Long ago, in a land just downtown, I worked for a university during the time when maniacs seemed to be mailing anthrax to people in a way that suggested postage needed to increase significantly. An office on the university reported that they had just opened an envelope that contained a white power substance inside. I think the dispatcher specifically told them “don’t move” until the officers arrive. Once we got there, I had an officer go into the office that called us, wearing all the appropriate protective gear; it was a white, Tyvek (a DuPont chemical material-a cross between plastic and paper-feel free to buy one on Amazon) jumpsuit, that we called a “bunny suit.” Not completely sure why, since it didn’t have either long ears or fluffy tail, but what do I know. I waited outside and kept the office quarantined (for lack of a better word). The officer came out and told me that the office staff had actually opened the letter on the first floor, discovered the white powder inside and then brought the envelope up to the second floor for a second opinion. This suddenly made the entire building “infected” and I was now inside the quarantine.

Well, that changes things. I sighed and arranged to have officers seal off the whole building. I was now part of the problem instead of the solution and I called to have a supervisor take over for me as Incident Commander, because I couldn’t continue to manage the response from the inside the containment area. But before another supervisor could arrive and relieve me as Commander, I was approached by the University Provost, the second in command for the entire university, whose office was in this now closed and sealed building.

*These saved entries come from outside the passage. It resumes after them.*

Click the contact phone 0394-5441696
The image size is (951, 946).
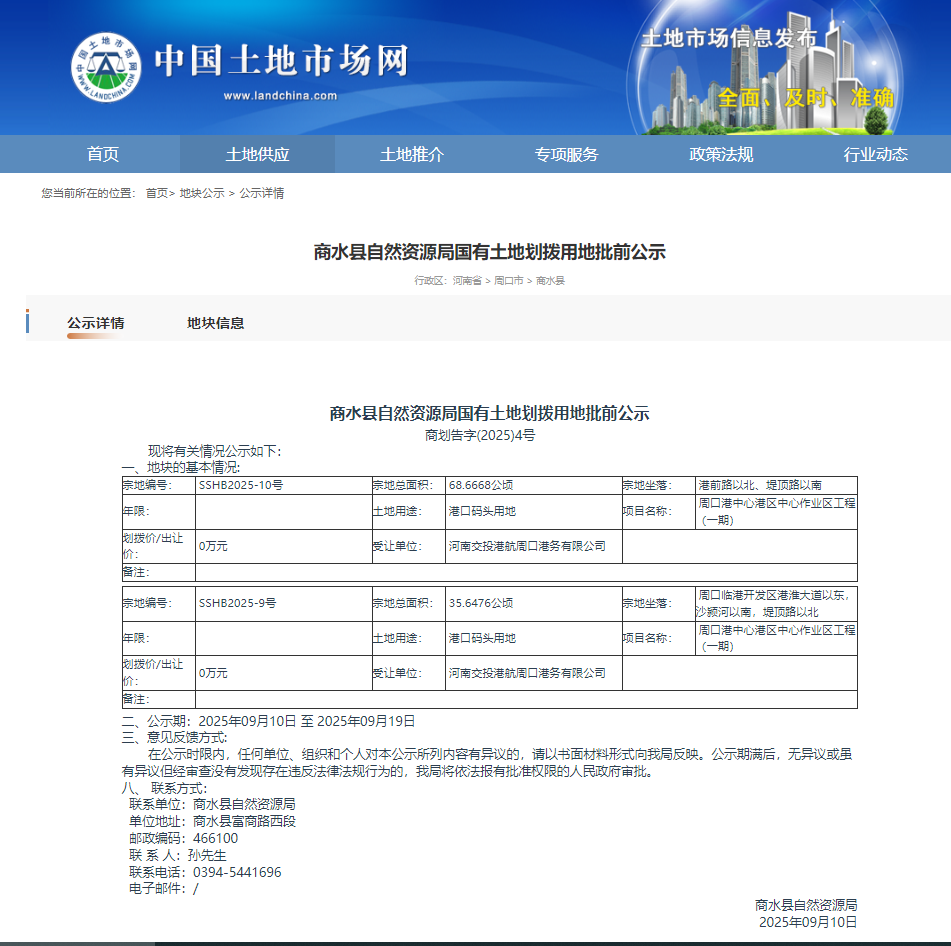pos(237,872)
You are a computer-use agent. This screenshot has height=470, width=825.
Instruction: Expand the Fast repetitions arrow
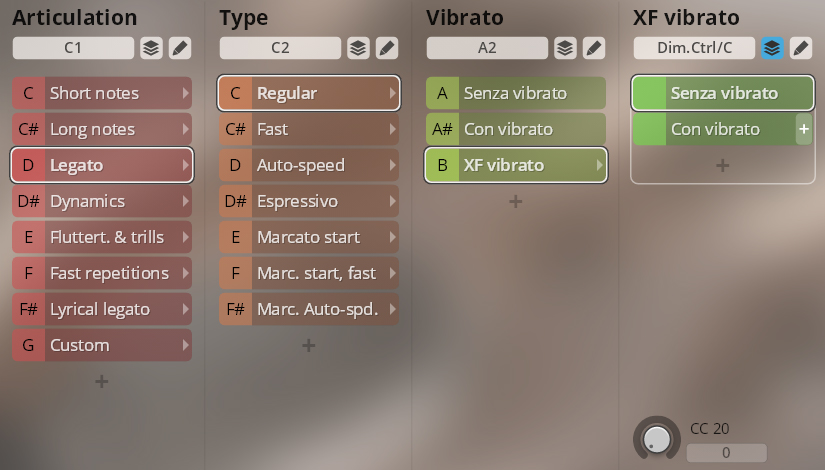185,273
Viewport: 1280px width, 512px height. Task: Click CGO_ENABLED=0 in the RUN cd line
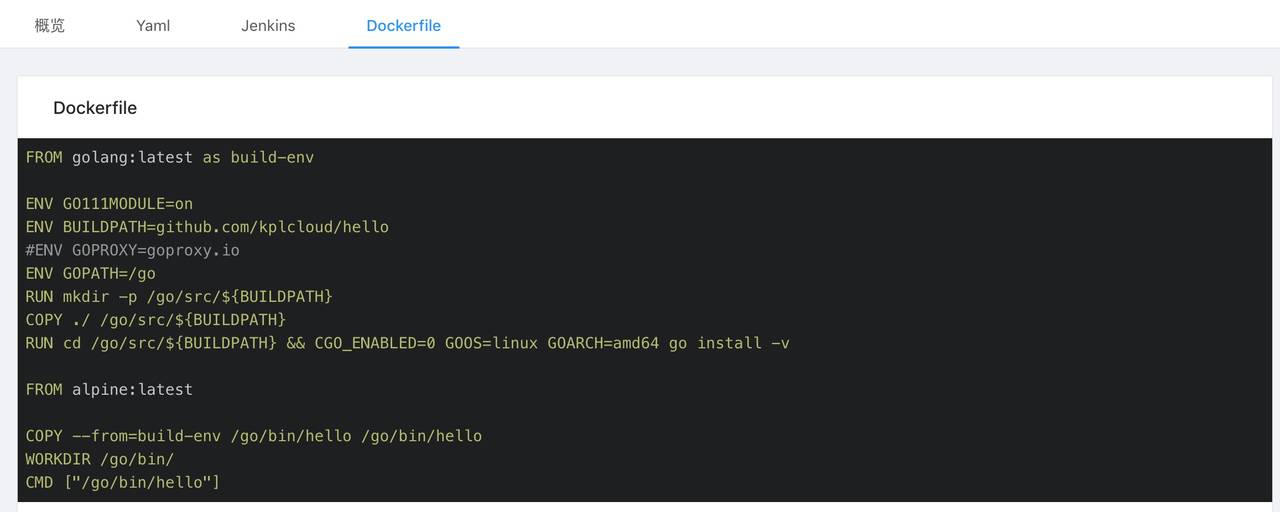[375, 343]
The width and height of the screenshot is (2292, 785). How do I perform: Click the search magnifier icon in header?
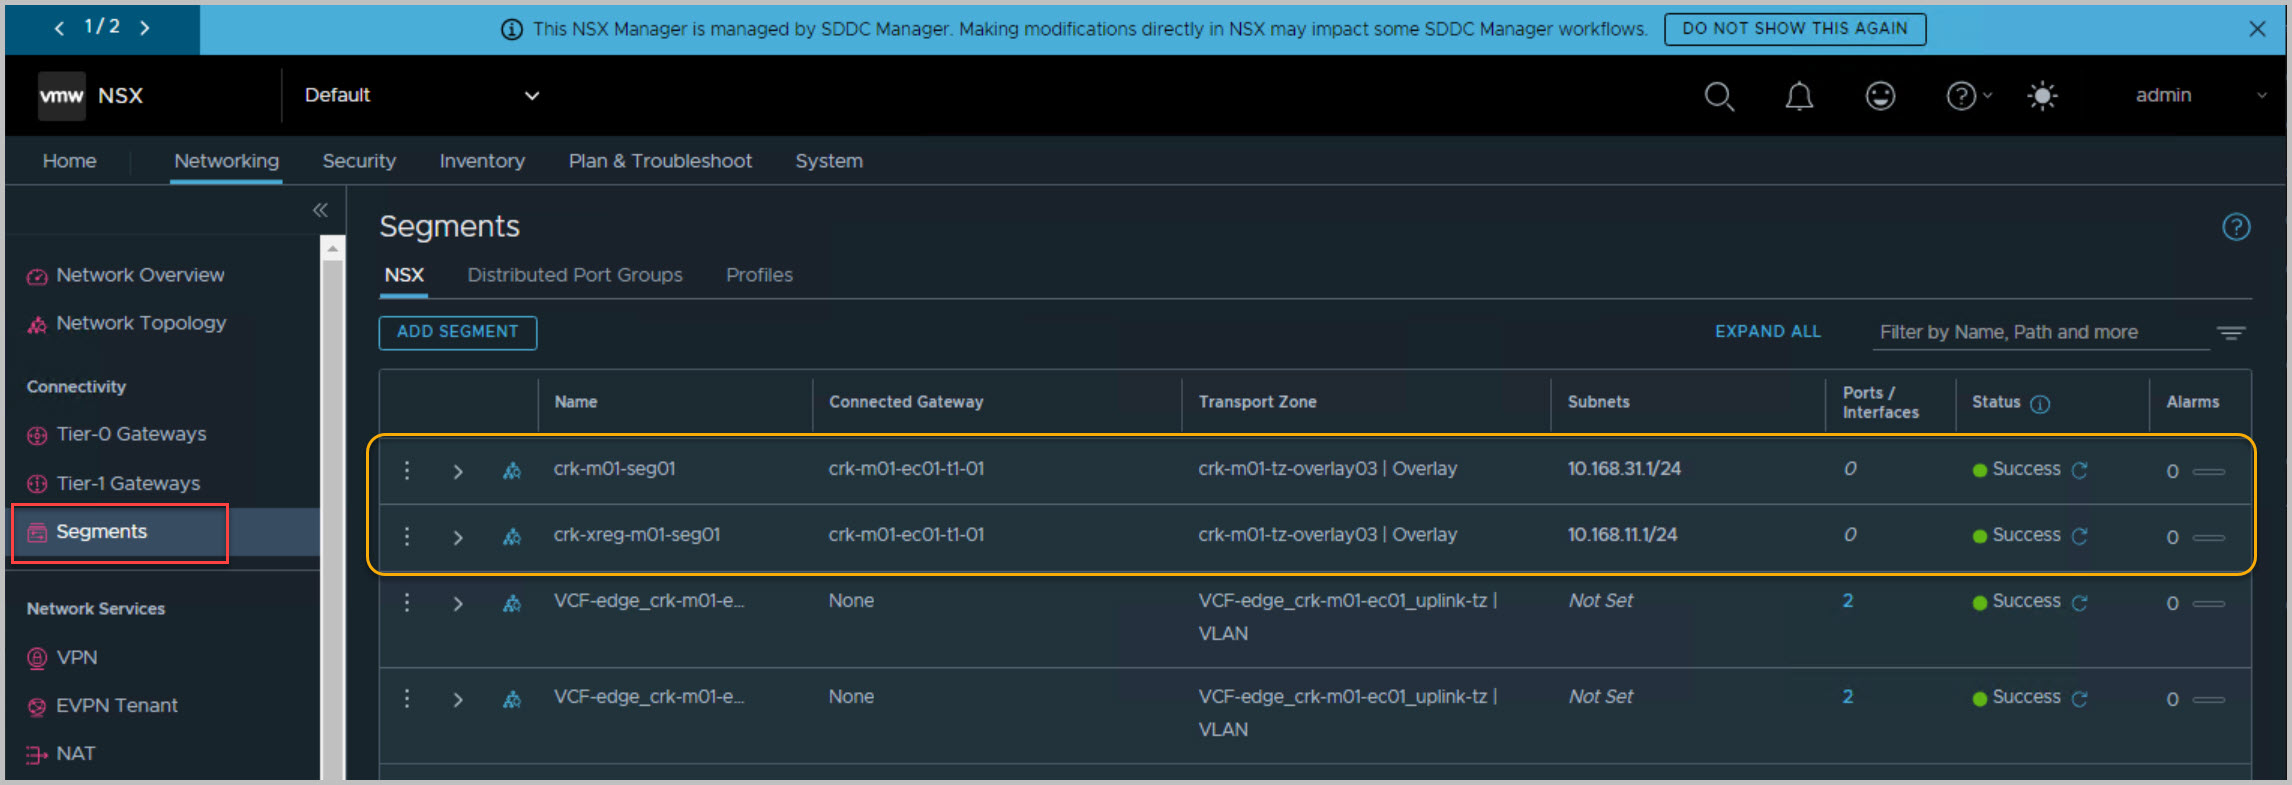[1718, 96]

He expressed that the building needed to be evacuated, because there were too many people at risk and we had to get them out before they were infected. He was clearly distressed himself. I explained that the County Protocol was to seal the building to prevent any spread of disease and allow us to identify potentially infected people. The Provost, whose position on the Org Chart was far above the Chief of Police, and has significant power in the university to hire and fire people, told me that he disagreed with the protocol and that he was going to evacuate the building. As my adrenaline began to rise, I told the Provost that would not be happening.

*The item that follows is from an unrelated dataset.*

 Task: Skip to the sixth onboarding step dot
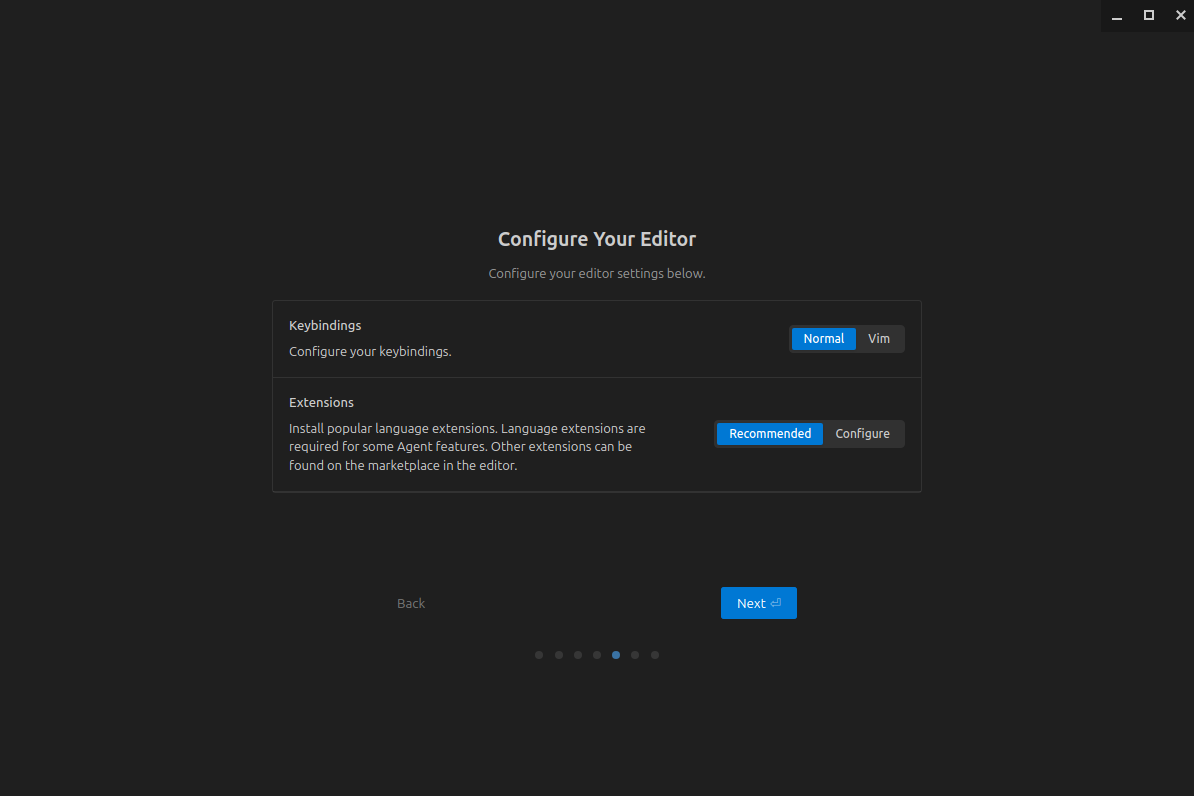pos(635,655)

The Provost stared me down and said, “We’ll see about that. I’m going to talk to the Chief.” And he started to walk toward the door.

I told him, “Sir, I cannot let you leave this building.”

This man was about my age, and he was much larger than me, a former college football player; if I was going to have to physically prevent him from leaving the building (all by myself, as all my other officers were outside, except for one officer upstairs actually investigating this case) I was going to have to use a significant amount of force. In my head, I saw my career shrivel up and die.  

He turned and looked down at me and asked, “What?”

I said, “Sir, I can’t let you leave this building.”

He puffed himself up like a Sage-Grouse and glared at me. “And what are you going to do about it?”

I took a single step toward him, with my hands on my belt and said, “Sir, I cannot let you leave this building.”

We stared at each other waiting to see who was going to blink. With each breath I took, I became more resigned to losing my job. Costco was always hiring. Finally, appearing completely flummoxed, he thought better of his position and went to his office. I did not hear from him again for the entirety of the investigation.

When it was all done, I returned to the station and was called to the office of the Chief of Police. Well, I’ve been here before, I thought. Letter of reprimand, maybe a day or two on the beach. I can handle that. The Chief asked me in and asked for my version of events. I explained what had happened, then sat quietly to await my fate. The Chief had received a call from the Provost complaining about the process and demanding that the building be evacuated and that something be done about the insubordinate sergeant. I was told the conversation went like this:

Chief: Who’s the sergeant?

Provost: Blalock.

Chief: Better do what he says, he knows what he’s doing.